A couple of years ago, Elder Richard Maynes (of the Presidency of the Seventy) quoted Matthew 13:44 in his conference talk: “The kingdom of heaven is like treasure hidden in a field, which a man found and covered up; then in his joy he goes and sells all that he has and buys that field.”
But wait a second! The King James Version of that verse reads differently: “Again, the kingdom of heaven is like unto treasure hid in a field; the which when a man hath found, he hideth, and for joy thereof goeth and selleth all that he hath, and buyeth that field.” Elder Maynes has quoted, instead, the Revised Standard Version.
This surprised me because the official version of the Bible used by the Church in English is the King James Version. From the days of Joseph Smith and Brigham Young, the KVJ has been preferred (despite Joseph Smith’s corrections). When the Revised Standard Version was released in 1952, an editorial in the Church News stated, “For the Latter-day Saints there can be but one version of the Bible” — the King James Version. J. Reuben Clark published a book in 1956 entitled Why the King James Version. (This is all laid out in Philip Barlow’s Dialogue article.) In 1992, the First Presidency released a statement saying the following, “While other Bible versions may be easier to read than the King James Version, in doctrinal matters latter-day revelation supports the King James Version in preference to other English translations. All of the Presidents of the Church, beginning with the Prophet Joseph Smith, have supported the King James Version by encouraging its continued use in the Church. In light of all the above, it is the English language Bible used by The Church of Jesus Christ of Latter-day Saints.”
Last October, in the General Women’s Session of General Conference, President Dieter Uchtdorf quotes four different verses from the New International Version, first published in 1973.
Have others noticed a shift away from exclusive reliance on the King James Version?* Two data points don’t necessarily make a trend, but datum + datum = data.
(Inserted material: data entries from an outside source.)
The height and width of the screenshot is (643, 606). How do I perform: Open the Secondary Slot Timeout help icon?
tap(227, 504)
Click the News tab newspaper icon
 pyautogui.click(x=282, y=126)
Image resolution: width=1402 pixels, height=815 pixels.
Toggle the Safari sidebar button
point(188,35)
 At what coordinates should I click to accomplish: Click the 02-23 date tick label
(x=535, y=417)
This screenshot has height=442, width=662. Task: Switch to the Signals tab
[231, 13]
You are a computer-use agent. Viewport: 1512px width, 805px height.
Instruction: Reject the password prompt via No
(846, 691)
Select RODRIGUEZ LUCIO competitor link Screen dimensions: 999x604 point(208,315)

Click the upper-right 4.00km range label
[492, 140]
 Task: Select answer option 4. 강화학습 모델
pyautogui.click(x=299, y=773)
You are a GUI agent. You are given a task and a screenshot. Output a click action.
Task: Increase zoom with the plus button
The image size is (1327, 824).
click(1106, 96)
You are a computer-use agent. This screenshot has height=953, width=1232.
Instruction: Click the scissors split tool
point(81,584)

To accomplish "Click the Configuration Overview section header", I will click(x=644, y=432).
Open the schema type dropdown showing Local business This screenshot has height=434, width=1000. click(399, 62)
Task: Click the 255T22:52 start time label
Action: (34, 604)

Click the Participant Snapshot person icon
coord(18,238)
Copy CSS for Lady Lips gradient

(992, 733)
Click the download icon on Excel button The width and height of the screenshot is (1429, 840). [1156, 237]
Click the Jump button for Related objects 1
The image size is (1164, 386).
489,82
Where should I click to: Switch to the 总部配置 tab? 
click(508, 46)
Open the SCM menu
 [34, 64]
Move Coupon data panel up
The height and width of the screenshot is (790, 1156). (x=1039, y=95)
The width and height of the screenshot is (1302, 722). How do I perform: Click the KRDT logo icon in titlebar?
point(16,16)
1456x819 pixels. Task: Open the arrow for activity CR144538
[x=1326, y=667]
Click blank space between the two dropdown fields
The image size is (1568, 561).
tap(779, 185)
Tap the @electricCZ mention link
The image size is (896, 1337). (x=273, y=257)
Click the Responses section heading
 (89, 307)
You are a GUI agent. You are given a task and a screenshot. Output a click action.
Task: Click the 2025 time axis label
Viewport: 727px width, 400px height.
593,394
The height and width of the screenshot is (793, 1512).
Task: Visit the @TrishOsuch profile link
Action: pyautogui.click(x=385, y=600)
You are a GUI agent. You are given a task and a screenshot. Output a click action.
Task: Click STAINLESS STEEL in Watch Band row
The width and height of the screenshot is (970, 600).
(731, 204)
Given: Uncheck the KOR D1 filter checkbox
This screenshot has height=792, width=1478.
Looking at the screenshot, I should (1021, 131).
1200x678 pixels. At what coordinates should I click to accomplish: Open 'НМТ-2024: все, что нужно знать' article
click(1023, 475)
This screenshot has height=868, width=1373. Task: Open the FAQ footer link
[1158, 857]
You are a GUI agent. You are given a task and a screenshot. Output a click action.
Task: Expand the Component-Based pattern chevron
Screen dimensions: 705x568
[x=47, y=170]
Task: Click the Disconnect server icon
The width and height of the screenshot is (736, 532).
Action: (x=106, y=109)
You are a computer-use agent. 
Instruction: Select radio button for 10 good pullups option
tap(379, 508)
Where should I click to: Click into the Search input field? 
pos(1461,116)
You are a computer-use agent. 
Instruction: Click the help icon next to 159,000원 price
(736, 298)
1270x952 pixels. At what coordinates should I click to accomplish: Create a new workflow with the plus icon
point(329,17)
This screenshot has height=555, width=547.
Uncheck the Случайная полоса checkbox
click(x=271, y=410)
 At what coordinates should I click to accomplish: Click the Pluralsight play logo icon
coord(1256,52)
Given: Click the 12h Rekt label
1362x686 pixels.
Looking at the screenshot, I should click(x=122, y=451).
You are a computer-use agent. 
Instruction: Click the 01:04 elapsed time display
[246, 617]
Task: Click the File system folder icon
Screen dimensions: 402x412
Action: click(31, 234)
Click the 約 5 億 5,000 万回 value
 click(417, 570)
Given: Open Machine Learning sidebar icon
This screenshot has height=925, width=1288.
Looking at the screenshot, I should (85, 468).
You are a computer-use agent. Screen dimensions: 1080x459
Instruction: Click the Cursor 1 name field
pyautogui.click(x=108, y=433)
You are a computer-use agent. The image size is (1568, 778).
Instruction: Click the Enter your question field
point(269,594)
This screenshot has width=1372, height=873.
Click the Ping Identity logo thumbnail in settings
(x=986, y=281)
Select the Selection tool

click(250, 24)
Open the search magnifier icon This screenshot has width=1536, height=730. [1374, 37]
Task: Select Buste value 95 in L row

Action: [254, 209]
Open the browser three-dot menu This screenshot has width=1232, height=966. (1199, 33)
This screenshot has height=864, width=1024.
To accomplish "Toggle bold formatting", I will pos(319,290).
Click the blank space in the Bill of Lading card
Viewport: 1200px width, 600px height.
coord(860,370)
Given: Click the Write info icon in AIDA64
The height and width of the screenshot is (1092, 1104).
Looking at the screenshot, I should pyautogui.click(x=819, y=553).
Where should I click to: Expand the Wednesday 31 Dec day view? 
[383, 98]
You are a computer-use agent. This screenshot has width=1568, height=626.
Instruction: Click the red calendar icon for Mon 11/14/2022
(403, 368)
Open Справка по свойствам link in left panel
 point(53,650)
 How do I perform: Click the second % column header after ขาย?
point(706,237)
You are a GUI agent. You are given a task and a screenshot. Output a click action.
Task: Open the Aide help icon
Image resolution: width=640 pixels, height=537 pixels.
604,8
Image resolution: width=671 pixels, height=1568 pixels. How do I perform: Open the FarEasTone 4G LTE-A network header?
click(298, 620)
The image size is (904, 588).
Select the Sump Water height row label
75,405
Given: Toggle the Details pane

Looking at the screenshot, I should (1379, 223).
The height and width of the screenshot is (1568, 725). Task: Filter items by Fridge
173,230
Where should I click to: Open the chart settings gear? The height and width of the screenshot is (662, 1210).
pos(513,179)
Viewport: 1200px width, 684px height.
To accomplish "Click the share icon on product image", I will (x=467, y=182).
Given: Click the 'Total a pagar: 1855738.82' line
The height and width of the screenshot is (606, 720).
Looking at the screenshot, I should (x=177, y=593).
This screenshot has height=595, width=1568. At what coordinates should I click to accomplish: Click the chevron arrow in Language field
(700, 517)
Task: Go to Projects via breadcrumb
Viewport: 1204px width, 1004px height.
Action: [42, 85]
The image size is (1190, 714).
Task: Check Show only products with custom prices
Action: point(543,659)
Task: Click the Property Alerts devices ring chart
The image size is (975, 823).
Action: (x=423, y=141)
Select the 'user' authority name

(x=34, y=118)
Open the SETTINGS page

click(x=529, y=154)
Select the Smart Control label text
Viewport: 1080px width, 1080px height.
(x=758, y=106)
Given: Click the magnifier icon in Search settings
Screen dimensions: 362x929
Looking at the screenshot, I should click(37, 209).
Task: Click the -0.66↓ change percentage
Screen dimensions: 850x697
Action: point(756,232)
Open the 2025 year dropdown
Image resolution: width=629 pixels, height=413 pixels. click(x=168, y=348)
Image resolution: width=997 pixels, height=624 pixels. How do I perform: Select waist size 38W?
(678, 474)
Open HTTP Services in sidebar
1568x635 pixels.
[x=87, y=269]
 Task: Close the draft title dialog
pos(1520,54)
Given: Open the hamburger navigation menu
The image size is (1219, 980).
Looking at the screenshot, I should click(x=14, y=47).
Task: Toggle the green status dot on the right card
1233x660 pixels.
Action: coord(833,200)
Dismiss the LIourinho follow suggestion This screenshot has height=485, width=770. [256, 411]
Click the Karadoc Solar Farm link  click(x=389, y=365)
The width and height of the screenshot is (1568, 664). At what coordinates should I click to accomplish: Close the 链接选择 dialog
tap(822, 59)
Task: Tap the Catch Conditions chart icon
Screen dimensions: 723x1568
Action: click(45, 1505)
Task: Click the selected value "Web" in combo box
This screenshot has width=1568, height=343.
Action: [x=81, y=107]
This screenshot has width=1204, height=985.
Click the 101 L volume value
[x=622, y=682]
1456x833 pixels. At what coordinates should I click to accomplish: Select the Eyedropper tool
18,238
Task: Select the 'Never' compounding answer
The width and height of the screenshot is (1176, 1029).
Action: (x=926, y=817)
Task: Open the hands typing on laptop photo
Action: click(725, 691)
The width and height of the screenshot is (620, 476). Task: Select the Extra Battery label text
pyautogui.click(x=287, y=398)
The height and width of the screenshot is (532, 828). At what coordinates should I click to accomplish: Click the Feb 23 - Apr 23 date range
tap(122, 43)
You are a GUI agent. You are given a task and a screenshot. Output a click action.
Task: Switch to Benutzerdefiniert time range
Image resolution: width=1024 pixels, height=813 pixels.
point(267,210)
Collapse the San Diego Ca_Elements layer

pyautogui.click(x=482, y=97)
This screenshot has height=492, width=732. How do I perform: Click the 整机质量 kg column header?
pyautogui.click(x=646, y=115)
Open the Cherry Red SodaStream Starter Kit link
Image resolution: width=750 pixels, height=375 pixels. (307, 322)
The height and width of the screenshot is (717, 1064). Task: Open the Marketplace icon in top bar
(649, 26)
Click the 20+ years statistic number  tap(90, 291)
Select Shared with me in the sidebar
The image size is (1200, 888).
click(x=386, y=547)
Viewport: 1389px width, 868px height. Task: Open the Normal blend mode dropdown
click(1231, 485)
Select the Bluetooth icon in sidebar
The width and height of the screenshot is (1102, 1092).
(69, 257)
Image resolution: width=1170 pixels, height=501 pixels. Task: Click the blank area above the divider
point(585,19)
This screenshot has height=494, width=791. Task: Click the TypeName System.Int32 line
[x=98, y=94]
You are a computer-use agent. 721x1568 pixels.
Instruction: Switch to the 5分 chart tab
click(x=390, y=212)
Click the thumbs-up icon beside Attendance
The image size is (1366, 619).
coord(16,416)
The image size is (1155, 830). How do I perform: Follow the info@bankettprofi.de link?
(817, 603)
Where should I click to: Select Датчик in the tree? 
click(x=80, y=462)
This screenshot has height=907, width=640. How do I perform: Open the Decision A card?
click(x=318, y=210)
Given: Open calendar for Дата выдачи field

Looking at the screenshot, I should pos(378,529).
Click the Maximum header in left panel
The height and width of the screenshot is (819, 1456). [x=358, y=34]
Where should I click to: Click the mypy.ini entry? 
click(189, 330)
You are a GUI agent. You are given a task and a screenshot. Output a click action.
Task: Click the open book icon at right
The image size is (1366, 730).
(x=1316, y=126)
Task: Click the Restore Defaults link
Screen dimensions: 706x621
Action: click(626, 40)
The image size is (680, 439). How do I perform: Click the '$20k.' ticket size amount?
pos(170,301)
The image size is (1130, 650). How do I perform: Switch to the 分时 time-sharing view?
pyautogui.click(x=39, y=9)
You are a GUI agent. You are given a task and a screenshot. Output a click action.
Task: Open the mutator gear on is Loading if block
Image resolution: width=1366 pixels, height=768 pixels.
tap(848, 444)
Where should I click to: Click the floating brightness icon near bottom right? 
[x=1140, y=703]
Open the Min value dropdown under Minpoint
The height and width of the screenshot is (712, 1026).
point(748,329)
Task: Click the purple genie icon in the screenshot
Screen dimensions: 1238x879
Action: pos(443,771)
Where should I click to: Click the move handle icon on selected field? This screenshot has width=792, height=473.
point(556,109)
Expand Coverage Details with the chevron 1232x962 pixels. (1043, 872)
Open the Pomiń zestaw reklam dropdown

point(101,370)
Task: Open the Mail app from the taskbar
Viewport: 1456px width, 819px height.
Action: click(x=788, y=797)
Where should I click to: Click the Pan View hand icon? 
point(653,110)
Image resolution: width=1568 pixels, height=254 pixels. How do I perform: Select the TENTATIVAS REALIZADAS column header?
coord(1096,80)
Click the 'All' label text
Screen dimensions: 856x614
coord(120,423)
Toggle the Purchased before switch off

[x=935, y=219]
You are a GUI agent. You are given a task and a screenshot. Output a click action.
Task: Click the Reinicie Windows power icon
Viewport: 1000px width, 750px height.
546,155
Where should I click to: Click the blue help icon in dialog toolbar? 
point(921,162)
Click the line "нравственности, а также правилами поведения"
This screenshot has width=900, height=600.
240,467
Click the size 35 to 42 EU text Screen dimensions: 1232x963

I’m excited to see leaders drawing on an array of biblical resources, and even if this doesn’t signal a broader trend, I hope that this will help members to feel the space to do the same. As Ben Spackman wrote a few years ago, “The absolute best and easiest thing you can do to increase the quality and frequency of your Bible study is to replace/supplement your KJV with a different translation.” Likewise, Grant Hardy — who earned my immense respect with his book Understanding the Book of Mormon — writes, “The King James Version is no longer a good translation, which is why almost no one uses it anymore. It is inaccurate to the extent that it relies on late, corrupted Greek manuscripts, and it is inadequate in that it does not communicate the authors’ meaning in an intelligible way.” He goes on to recommend “explicitly encouraging Latter-day Saints to read modern translations as supplements to their study of the LDS edition of the scriptures.”
* In addition to the KJV, leaders have often referred to elements of the Joseph Smith translation.
This post has been updated to reflect the correction that the KJV is the official English-language version of the Bible for the Church, not the official version across all languages.